Authors: Robert J. Crane
“Is that counsel to ‘stay the hell out’?” Cyrus asked. “Because I’ve heard dragons are insular and quite unwilling to suffer the advice of others, so it strikes me as ironic that you would—”
“My counsel is quite the opposite, actually,” Ehrgraz said, cutting him off. “You’re quite right; most dragons would bury their heads in the ash until such time as the world cracked around them. But I am no such fool, Cyrus Davidon, and do not mistake me for one. I watch your peoples, constantly, carefully, as I watched you the day you killed our former lord. I watch all threats, and I see one now that worries me as few have since the days when the original elves made their pact with us to leave the south alone.” His head snaked closer to Cyrus, massive skull coming to rest its chin on the wall. “You know the threat of which I speak. Large and looming, and suddenly capable of more danger than ever they were before.”
“Your people are concerned about the titans, then,” Cyrus said.

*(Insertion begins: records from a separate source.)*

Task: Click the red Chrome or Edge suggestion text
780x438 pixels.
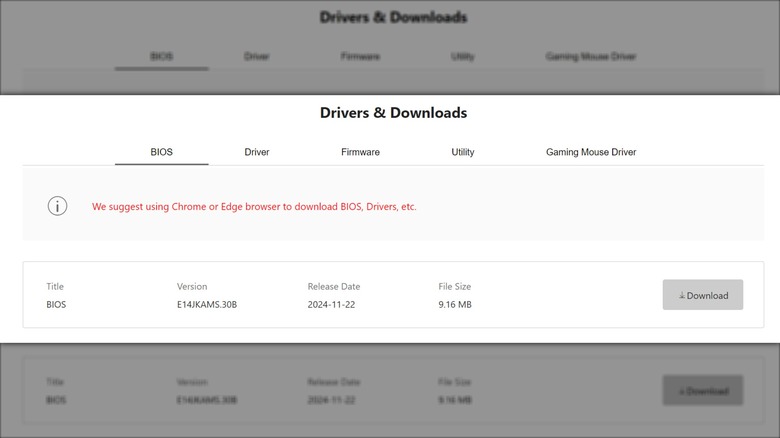Action: coord(254,207)
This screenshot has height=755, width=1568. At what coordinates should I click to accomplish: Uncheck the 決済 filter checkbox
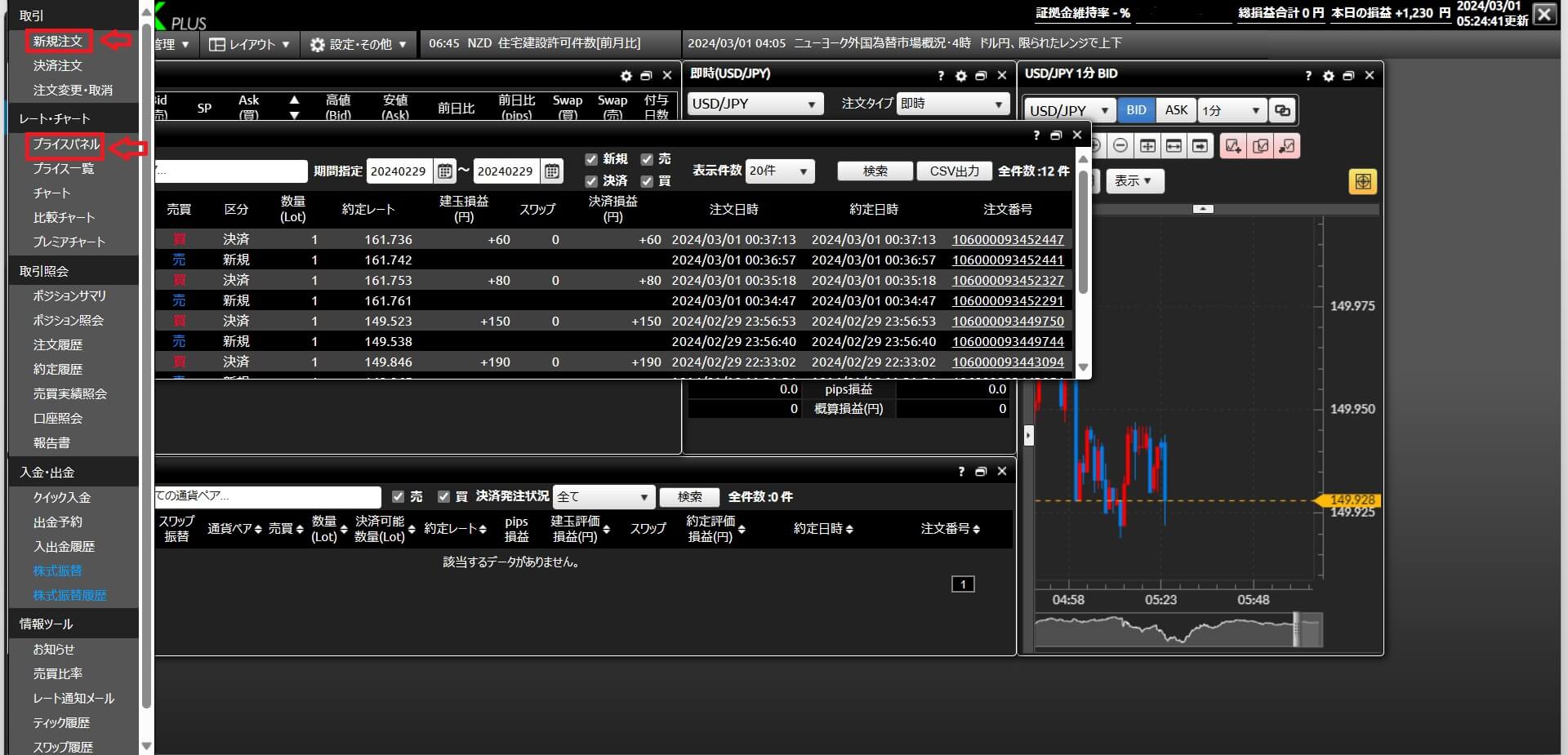click(591, 181)
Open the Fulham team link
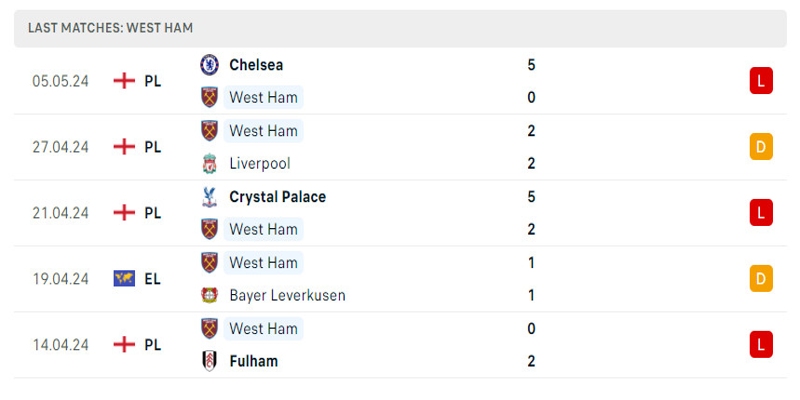 253,361
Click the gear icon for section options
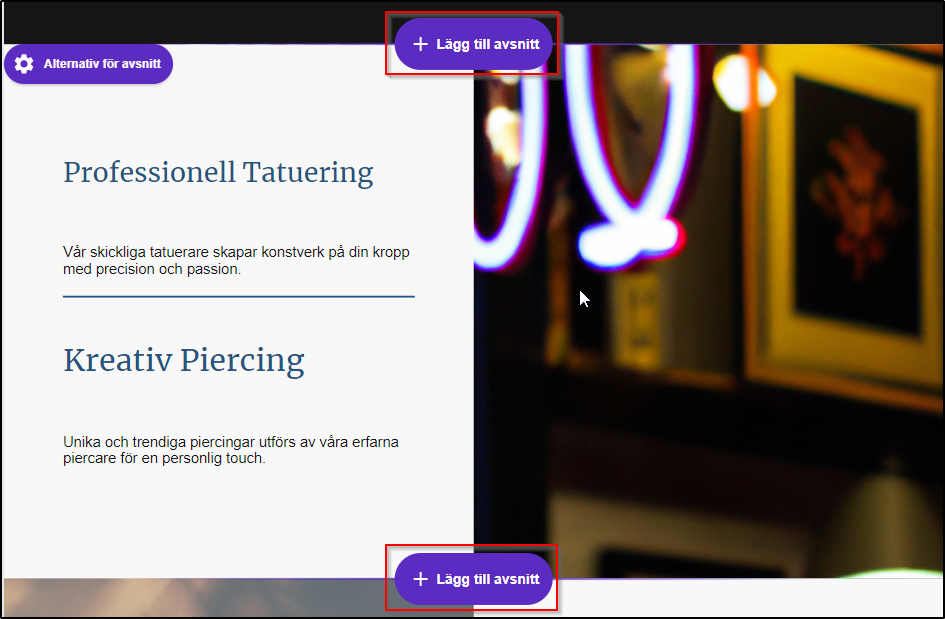 pos(24,64)
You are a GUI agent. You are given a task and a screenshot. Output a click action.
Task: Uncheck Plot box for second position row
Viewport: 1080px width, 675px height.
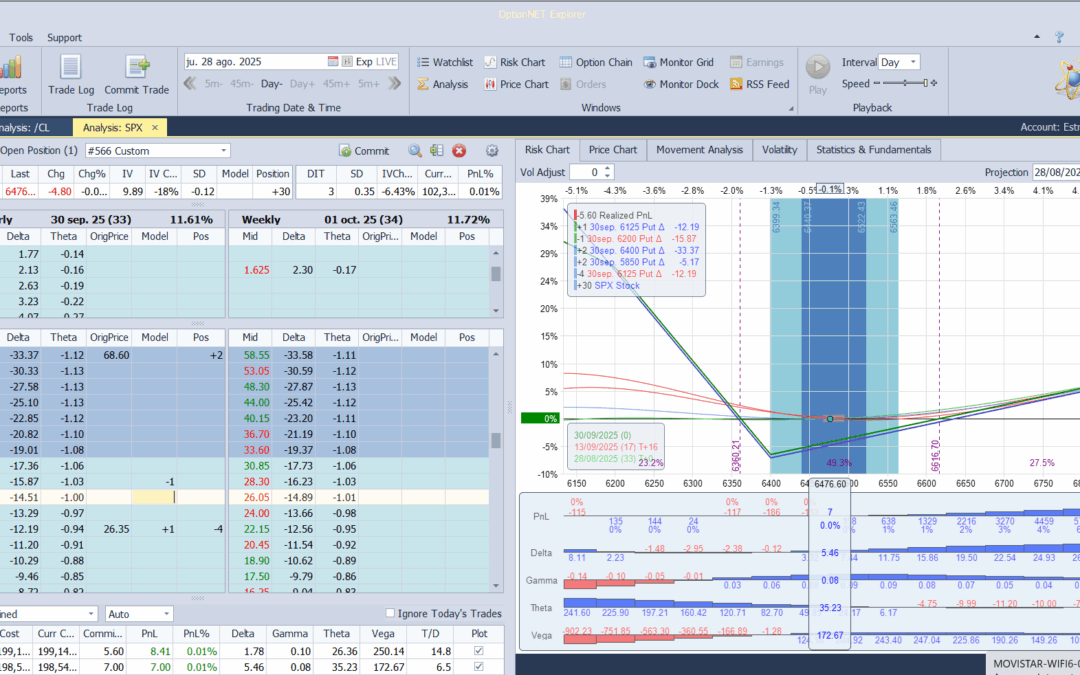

“My people,” Ehrgraz said and laughed, rough and loud. “My people worry about nothing, for it is not their task. I head the army, and so they hang the worry upon me instead. No, they go about their business without concern so that I may carry it all for them, and now I find myself overburdened, and trapped in a position where none of them will listen to my rising fears.” His wings swept back. “Even now, the sands shift in the south. The idea of the titans learning magic is a frightening one to anyone with sense, but my people lack sense, and worse than that, they have lacked a foe for more millennia than you could count. Peace has made them soft, and even the predations of titans against our lesser kin are cause of easy dismissal. They can’t attack Hewat, after all, and they don’t dare venture deep into the Ashen Wastelands, so why worry?” He lifted a paw and scratched along the side of the stone wall, causing a grinding screech that made Cyrus blanch. “But you know … you know there is cause for worry, do you not? Do you not see it?”

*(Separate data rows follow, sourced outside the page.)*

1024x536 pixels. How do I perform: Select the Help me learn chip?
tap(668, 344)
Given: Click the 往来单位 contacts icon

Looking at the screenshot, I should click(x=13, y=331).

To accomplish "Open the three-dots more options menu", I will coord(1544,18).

“I see it,” Cyrus said quietly. “It’s what to do about it I’m not resolved on, yet. They are many—”
“So are you,” Ehrgraz said, eyeing him again.
“They’re a little bigger,” Cyrus said, “and I don’t know how many they have.”
“They number more than you,” Ehrgraz said.
Nice to hear that from someone in the know
, Cyrus thought. “If you’re proposing an alliance to stop the titans—”
“I am not,” Ehrgraz said archly. “I told you—I came here to counsel. My people want nothing of war with the titans.”
“Heh,” Cyrus said, not actually finding any humor in it. “I don’t think the titans feel the same.”
“Nor do they about you, as I understand it,” Ehrgraz said, “yet still you ponder.” There was a strange amusement in the dragon’s scaly face. “They are not nearly the threat to us that they are to you, though.”
“But you still feel threatened,” Cyrus said, feeling as though he were in some sort of contest with the dragon at this point, though he knew nothing of how victory could be won within it.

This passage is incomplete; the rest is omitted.